Bei Kershaw (Hitler. 1889-1945) findet sich eine ausführliche Darstellung der Beziehung von Hitler zu Wagner. Für Overy und sein Verständnis von Hitler ist dieser Aspekt so zweitrangig, dass er nicht auf diesen Aspekt systematisch eingeht (Overy: The Dictators).

Im wesentlichen wird bei Kershaw die Faszination des jungen Hitlers am Heroismus und dem Germanenmythus in den Vordergrund gestellt.

Sofern die Musik von Wagner einen Einfluss auf die Politik Hitlers hatte, lag sie eher in der dramatischen Inszenierung, in einer gewissen Vorliebe für das gigantische und die Dramatisierung des Scheiterns.
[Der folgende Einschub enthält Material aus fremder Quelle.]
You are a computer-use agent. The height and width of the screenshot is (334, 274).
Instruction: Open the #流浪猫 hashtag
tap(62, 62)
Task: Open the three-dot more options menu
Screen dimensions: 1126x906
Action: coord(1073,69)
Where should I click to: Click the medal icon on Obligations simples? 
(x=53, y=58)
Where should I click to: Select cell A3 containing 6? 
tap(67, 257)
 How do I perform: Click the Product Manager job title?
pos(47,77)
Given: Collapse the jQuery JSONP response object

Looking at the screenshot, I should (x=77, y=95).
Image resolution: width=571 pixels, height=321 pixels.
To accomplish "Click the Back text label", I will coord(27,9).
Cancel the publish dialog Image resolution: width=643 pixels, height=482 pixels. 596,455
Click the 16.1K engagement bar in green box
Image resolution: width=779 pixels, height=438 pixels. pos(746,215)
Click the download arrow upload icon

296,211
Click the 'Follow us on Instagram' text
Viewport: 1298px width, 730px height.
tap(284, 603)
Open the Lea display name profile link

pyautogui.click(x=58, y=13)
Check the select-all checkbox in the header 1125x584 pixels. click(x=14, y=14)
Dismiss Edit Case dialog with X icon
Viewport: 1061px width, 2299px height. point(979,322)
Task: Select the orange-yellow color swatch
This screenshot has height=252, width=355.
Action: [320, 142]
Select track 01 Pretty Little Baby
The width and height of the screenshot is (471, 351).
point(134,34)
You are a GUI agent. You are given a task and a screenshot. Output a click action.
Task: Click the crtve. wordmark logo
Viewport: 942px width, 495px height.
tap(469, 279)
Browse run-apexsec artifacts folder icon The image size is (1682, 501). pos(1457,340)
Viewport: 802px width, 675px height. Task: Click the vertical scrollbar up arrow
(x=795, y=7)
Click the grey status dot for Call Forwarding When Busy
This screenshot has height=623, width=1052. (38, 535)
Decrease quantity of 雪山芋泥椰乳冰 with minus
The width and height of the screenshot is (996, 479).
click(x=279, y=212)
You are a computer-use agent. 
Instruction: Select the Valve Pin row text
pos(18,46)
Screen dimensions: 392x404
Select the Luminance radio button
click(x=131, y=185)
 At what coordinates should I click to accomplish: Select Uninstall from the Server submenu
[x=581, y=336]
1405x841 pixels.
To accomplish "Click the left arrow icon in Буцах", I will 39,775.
In diesem Sinne waren germanische Helden, Gut und Böse, Hinterlist, edle Gesinnung, Nilbelungen Treue oder Kampf bis in den Untergang die kulturelle Botschaft der Kunst eines Wagners. Und diese Botschaft hat sein Verständnis für seine "historische Mission" und die des "germanischen Volkes" definitiv geprägt.

Eine direkte kausale Beziehung der Person des Antisemiten Wagners, über seine Musik zur Rassenideologie von Hitler erscheint konstruiert. Silesia wies bereits darauf hin.

Wenn nicht, kann man die behauptete Kausalkette wohl ad acta legen.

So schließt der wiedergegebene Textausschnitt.